→ GIVEN INSTRUCTION: Reproduce every line of the following records verbatim, with no changes.

→ MATERIAL PROVIDED:
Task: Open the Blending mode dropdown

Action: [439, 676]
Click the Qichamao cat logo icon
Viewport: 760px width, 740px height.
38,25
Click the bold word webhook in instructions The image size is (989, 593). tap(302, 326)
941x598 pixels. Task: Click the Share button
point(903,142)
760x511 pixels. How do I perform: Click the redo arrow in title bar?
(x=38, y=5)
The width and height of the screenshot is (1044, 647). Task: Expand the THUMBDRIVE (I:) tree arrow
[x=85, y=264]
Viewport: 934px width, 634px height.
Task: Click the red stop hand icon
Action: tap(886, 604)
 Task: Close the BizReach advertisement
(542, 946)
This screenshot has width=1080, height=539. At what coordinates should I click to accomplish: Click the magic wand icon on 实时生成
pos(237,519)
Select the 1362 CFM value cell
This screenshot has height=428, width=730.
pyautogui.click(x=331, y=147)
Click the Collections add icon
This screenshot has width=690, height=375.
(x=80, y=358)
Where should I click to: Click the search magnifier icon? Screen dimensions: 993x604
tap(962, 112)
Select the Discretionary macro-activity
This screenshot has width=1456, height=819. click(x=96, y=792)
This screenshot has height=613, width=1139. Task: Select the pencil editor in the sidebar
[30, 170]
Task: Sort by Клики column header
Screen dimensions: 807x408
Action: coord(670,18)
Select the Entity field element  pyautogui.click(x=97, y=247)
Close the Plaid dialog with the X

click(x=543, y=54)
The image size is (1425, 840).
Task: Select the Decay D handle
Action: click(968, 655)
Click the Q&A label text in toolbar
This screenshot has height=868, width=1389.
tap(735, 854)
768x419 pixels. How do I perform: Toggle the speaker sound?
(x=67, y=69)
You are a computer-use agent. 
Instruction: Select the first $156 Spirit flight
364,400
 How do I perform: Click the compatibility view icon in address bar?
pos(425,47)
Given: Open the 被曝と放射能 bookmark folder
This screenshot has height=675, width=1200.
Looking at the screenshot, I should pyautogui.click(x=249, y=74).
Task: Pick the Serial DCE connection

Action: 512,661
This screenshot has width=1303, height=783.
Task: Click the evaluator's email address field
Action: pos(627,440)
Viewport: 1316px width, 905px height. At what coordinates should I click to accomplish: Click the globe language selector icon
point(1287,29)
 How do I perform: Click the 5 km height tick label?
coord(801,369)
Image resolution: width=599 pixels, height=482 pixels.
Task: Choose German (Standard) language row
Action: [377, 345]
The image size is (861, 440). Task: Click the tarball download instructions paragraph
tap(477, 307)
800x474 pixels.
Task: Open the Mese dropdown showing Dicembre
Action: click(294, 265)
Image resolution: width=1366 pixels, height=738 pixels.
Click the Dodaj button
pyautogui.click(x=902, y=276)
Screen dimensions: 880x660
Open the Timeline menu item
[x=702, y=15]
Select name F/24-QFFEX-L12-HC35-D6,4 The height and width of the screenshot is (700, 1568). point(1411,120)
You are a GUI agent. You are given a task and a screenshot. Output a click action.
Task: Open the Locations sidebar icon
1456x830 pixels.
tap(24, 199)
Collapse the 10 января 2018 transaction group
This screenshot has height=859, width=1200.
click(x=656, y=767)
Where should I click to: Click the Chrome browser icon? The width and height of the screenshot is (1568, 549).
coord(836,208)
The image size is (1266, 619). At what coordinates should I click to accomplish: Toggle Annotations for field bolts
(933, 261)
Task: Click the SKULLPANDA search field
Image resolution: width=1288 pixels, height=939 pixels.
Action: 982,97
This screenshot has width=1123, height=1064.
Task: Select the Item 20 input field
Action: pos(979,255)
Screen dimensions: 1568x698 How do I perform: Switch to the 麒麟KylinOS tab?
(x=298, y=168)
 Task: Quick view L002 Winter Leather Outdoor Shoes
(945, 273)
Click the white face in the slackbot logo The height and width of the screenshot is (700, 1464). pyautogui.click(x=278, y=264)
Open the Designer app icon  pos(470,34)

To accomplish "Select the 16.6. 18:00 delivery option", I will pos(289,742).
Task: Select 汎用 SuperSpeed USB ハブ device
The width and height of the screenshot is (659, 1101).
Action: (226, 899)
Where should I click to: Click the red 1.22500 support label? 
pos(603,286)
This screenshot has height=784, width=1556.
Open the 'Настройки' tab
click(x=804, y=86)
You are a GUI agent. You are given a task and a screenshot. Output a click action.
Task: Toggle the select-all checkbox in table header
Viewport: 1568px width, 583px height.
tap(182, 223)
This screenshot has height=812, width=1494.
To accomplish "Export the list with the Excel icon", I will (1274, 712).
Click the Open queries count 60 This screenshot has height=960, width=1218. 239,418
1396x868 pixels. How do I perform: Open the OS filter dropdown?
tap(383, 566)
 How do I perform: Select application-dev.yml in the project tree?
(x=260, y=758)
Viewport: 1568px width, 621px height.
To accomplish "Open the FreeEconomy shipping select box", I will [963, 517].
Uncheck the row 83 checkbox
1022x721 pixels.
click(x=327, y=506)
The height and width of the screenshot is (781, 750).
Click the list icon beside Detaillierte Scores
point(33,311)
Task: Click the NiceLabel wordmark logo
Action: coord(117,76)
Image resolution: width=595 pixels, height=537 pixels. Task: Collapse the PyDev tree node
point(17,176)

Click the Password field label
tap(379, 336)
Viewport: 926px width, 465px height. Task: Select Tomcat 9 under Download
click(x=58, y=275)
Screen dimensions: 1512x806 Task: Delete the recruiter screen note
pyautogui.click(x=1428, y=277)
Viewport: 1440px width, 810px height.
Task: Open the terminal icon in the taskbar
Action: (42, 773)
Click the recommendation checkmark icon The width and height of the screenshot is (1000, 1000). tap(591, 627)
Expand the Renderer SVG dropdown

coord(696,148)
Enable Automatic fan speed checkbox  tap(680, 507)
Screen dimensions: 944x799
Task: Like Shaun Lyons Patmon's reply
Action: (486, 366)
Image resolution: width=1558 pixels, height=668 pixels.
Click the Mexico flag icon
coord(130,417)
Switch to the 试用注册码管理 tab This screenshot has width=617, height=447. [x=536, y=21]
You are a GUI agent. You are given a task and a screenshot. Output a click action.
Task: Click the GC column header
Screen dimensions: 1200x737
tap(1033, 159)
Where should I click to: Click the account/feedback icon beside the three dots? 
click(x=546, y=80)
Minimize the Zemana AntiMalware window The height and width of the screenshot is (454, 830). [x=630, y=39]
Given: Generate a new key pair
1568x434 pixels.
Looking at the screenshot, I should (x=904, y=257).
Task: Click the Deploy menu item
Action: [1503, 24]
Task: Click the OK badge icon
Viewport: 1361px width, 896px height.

→ SOLVED EXERCISE:
Task: Open the Blending mode dropdown

Action: [439, 676]
Click the Qichamao cat logo icon
Viewport: 760px width, 740px height.
38,25
Click the bold word webhook in instructions The image size is (989, 593). tap(302, 326)
941x598 pixels. Task: Click the Share button
point(903,142)
760x511 pixels. How do I perform: Click the redo arrow in title bar?
(x=38, y=5)
The width and height of the screenshot is (1044, 647). Task: Expand the THUMBDRIVE (I:) tree arrow
[x=85, y=264]
Viewport: 934px width, 634px height.
Task: Click the red stop hand icon
Action: tap(886, 604)
 Task: Close the BizReach advertisement
(542, 946)
This screenshot has width=1080, height=539. At what coordinates should I click to accomplish: Click the magic wand icon on 实时生成
pos(237,519)
Select the 1362 CFM value cell
This screenshot has height=428, width=730.
pyautogui.click(x=331, y=147)
Click the Collections add icon
This screenshot has width=690, height=375.
(x=80, y=358)
Where should I click to: Click the search magnifier icon? Screen dimensions: 993x604
tap(962, 112)
Select the Discretionary macro-activity
This screenshot has width=1456, height=819. click(x=96, y=792)
This screenshot has height=613, width=1139. Task: Select the pencil editor in the sidebar
[30, 170]
Task: Sort by Клики column header
Screen dimensions: 807x408
Action: coord(670,18)
Select the Entity field element  pyautogui.click(x=97, y=247)
Close the Plaid dialog with the X

click(x=543, y=54)
The image size is (1425, 840).
Task: Select the Decay D handle
Action: click(968, 655)
Click the Q&A label text in toolbar
This screenshot has height=868, width=1389.
tap(735, 854)
768x419 pixels. How do I perform: Toggle the speaker sound?
(x=67, y=69)
You are a computer-use agent. 
Instruction: Select the first $156 Spirit flight
364,400
 How do I perform: Click the compatibility view icon in address bar?
pos(425,47)
Given: Open the 被曝と放射能 bookmark folder
This screenshot has height=675, width=1200.
Looking at the screenshot, I should pyautogui.click(x=249, y=74).
Task: Pick the Serial DCE connection

Action: 512,661
This screenshot has width=1303, height=783.
Task: Click the evaluator's email address field
Action: pos(627,440)
Viewport: 1316px width, 905px height. At what coordinates should I click to accomplish: Click the globe language selector icon
point(1287,29)
 How do I perform: Click the 5 km height tick label?
coord(801,369)
Image resolution: width=599 pixels, height=482 pixels.
Task: Choose German (Standard) language row
Action: [377, 345]
The image size is (861, 440). Task: Click the tarball download instructions paragraph
tap(477, 307)
800x474 pixels.
Task: Open the Mese dropdown showing Dicembre
Action: click(294, 265)
Image resolution: width=1366 pixels, height=738 pixels.
Click the Dodaj button
pyautogui.click(x=902, y=276)
Screen dimensions: 880x660
Open the Timeline menu item
[x=702, y=15]
Select name F/24-QFFEX-L12-HC35-D6,4 The height and width of the screenshot is (700, 1568). point(1411,120)
You are a GUI agent. You are given a task and a screenshot. Output a click action.
Task: Open the Locations sidebar icon
1456x830 pixels.
tap(24, 199)
Collapse the 10 января 2018 transaction group
This screenshot has height=859, width=1200.
click(x=656, y=767)
Where should I click to: Click the Chrome browser icon? The width and height of the screenshot is (1568, 549).
coord(836,208)
The image size is (1266, 619). At what coordinates should I click to accomplish: Toggle Annotations for field bolts
(933, 261)
Task: Click the SKULLPANDA search field
Image resolution: width=1288 pixels, height=939 pixels.
Action: 982,97
This screenshot has width=1123, height=1064.
Task: Select the Item 20 input field
Action: pos(979,255)
Screen dimensions: 1568x698 How do I perform: Switch to the 麒麟KylinOS tab?
(x=298, y=168)
 Task: Quick view L002 Winter Leather Outdoor Shoes
(945, 273)
Click the white face in the slackbot logo The height and width of the screenshot is (700, 1464). pyautogui.click(x=278, y=264)
Open the Designer app icon  pos(470,34)

To accomplish "Select the 16.6. 18:00 delivery option", I will pos(289,742).
Task: Select 汎用 SuperSpeed USB ハブ device
The width and height of the screenshot is (659, 1101).
Action: (226, 899)
Where should I click to: Click the red 1.22500 support label? 
pos(603,286)
This screenshot has height=784, width=1556.
Open the 'Настройки' tab
click(x=804, y=86)
You are a GUI agent. You are given a task and a screenshot. Output a click action.
Task: Toggle the select-all checkbox in table header
Viewport: 1568px width, 583px height.
tap(182, 223)
This screenshot has height=812, width=1494.
To accomplish "Export the list with the Excel icon", I will (1274, 712).
Click the Open queries count 60 This screenshot has height=960, width=1218. 239,418
1396x868 pixels. How do I perform: Open the OS filter dropdown?
tap(383, 566)
 How do I perform: Select application-dev.yml in the project tree?
(x=260, y=758)
Viewport: 1568px width, 621px height.
To accomplish "Open the FreeEconomy shipping select box", I will [963, 517].
Uncheck the row 83 checkbox
1022x721 pixels.
click(x=327, y=506)
The height and width of the screenshot is (781, 750).
Click the list icon beside Detaillierte Scores
point(33,311)
Task: Click the NiceLabel wordmark logo
Action: coord(117,76)
Image resolution: width=595 pixels, height=537 pixels. Task: Collapse the PyDev tree node
point(17,176)

Click the Password field label
tap(379, 336)
Viewport: 926px width, 465px height. Task: Select Tomcat 9 under Download
click(x=58, y=275)
Screen dimensions: 1512x806 Task: Delete the recruiter screen note
pyautogui.click(x=1428, y=277)
Viewport: 1440px width, 810px height.
Task: Open the terminal icon in the taskbar
Action: (42, 773)
Click the recommendation checkmark icon The width and height of the screenshot is (1000, 1000). tap(591, 627)
Expand the Renderer SVG dropdown

coord(696,148)
Enable Automatic fan speed checkbox  tap(680, 507)
Screen dimensions: 944x799
Task: Like Shaun Lyons Patmon's reply
Action: (486, 366)
Image resolution: width=1558 pixels, height=668 pixels.
Click the Mexico flag icon
coord(130,417)
Switch to the 试用注册码管理 tab This screenshot has width=617, height=447. [x=536, y=21]
You are a GUI agent. You are given a task and a screenshot. Output a click action.
Task: Click the GC column header
Screen dimensions: 1200x737
tap(1033, 159)
Where should I click to: Click the account/feedback icon beside the three dots? 
click(x=546, y=80)
Minimize the Zemana AntiMalware window The height and width of the screenshot is (454, 830). [x=630, y=39]
Given: Generate a new key pair
1568x434 pixels.
Looking at the screenshot, I should (x=904, y=257).
Task: Click the Deploy menu item
Action: [1503, 24]
Task: Click the OK badge icon
Viewport: 1361px width, 896px height.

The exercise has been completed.